Henriette tells Ratchet the story of how her name came to be. (It had to do with Ratchet’s father’s odd sense of humor, a fight, and a workman’s tool left on the windowsill of the hospital room.)
The prologue, and Henriette’s story, concludes with: “‘While he’s gone, a woman comes in for the birth certificate information and I grab the form and fill out Ratchet! Ratchet! in the space for the first and middle names, and that’s how you became Ratchet Ratchet Clark. Oh, and by the way, you’re going to Maine tonight.’”
Ratchet is sent to spend the summer with her 91-year-old, eccentric great-aunts, Tilly and Penpen Menuto – twins who had lived their entire lives together – on a farm in some remote part of Maine where all the towns begin with “D”. On the way to the train station, Henriette realizes that she’d left Ratchet’s suitcase at home. So, Ratchet arrives in Maine with nothing but the clothes she’s wearing.
Penpen and Tilly live in a once-lavish mansion surrounded by an unusually large number of bears. They run a blueberry business, pick up their mail at the Post Office once every six months, have a phone which receives calls but can’t call out, and they entertain Ratchet with bizarre stories of the family and town folk. Ratchet helps out on the farm, learns to swim, and does her best to hide That Thing on her shoulder.
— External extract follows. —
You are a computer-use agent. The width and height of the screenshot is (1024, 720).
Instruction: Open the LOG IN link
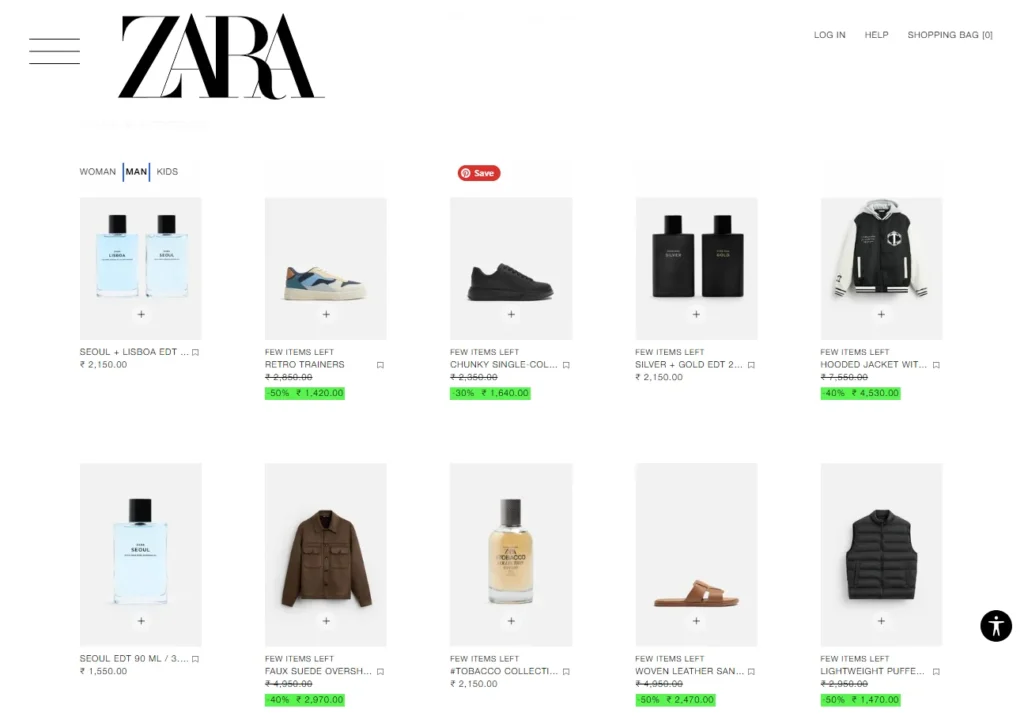[x=829, y=35]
One day, a teenage girl, about Ratchet’s age, named Harper, is dropped off at the house because her aunt mistook the large Menuto house for the orphanage up the road. Tilly and Penpen take her in without complaint. Penpen is a Buddhist, and belives in compassion.
Harper is an insensitive, rude girl, who takes a long time to figure out that she’s not in an orphanage. She thinks nothing of pointing out That Thing on Ratchet’s shoulder.
Ratchet, meanwhile, is shy and quiet.
The girls spend the summer with Tilly and Penpen. The canning season arrives. Life goes on in unexpected ways.
This is a character-driven novel. It consists mainly of people sitting around telling stories, and that works – it works very well. It is filled with colorful descriptive language and expressions, like the twins describing themselves as being “as different as chalk and cheese”.
I absolutely loved this book. It was laugh out loud funny, and charming, and touching, and insightful. (I’m beginning to figure out that I have a fondness for young adult novels.)